Exercise brief
For the listing below, output exactly the lines from the line with "[史铁生文集（纪念版•全5册）] (679, 1157)" up to and including the line with "[走出洞穴：经济学的100个伟大发现（上下册）] (78, 2070)", and no other lines.

Provided entries
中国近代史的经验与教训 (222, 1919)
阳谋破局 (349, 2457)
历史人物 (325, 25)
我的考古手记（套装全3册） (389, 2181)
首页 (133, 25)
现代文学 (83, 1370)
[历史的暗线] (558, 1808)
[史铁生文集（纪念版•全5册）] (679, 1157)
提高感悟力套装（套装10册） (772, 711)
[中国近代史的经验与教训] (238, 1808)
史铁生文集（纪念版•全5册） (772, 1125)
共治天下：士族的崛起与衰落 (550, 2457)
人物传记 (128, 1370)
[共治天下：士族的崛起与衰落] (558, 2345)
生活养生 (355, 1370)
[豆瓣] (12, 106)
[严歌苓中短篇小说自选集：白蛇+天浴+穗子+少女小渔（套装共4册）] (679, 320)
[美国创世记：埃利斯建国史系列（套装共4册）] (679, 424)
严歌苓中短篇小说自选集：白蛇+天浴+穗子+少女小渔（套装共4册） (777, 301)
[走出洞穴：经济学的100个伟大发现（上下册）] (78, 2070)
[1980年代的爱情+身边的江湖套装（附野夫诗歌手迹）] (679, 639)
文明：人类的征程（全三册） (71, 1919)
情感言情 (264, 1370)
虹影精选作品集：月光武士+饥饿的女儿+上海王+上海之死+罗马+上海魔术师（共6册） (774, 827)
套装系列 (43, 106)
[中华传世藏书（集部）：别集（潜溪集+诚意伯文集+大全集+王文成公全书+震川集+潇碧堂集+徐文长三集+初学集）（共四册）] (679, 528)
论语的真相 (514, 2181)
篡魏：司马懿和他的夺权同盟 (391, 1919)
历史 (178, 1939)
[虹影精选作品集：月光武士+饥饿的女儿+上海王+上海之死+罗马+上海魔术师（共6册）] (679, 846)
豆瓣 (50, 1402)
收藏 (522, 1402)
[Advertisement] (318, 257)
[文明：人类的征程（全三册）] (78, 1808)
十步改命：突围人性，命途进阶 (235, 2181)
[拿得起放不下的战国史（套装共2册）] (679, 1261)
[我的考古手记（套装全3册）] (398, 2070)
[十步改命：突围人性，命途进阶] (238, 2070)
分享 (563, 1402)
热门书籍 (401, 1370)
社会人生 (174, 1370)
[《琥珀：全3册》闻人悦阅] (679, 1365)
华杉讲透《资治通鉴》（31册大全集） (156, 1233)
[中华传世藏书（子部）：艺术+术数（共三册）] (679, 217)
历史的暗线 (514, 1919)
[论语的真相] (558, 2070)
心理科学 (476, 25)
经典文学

Task solution
[史铁生文集（纪念版•全5册）] (679, 1157)
提高感悟力套装（套装10册） (772, 711)
[中国近代史的经验与教训] (238, 1808)
史铁生文集（纪念版•全5册） (772, 1125)
共治天下：士族的崛起与衰落 (550, 2457)
人物传记 (128, 1370)
[共治天下：士族的崛起与衰落] (558, 2345)
生活养生 (355, 1370)
[豆瓣] (12, 106)
[严歌苓中短篇小说自选集：白蛇+天浴+穗子+少女小渔（套装共4册）] (679, 320)
[美国创世记：埃利斯建国史系列（套装共4册）] (679, 424)
严歌苓中短篇小说自选集：白蛇+天浴+穗子+少女小渔（套装共4册） (777, 301)
[走出洞穴：经济学的100个伟大发现（上下册）] (78, 2070)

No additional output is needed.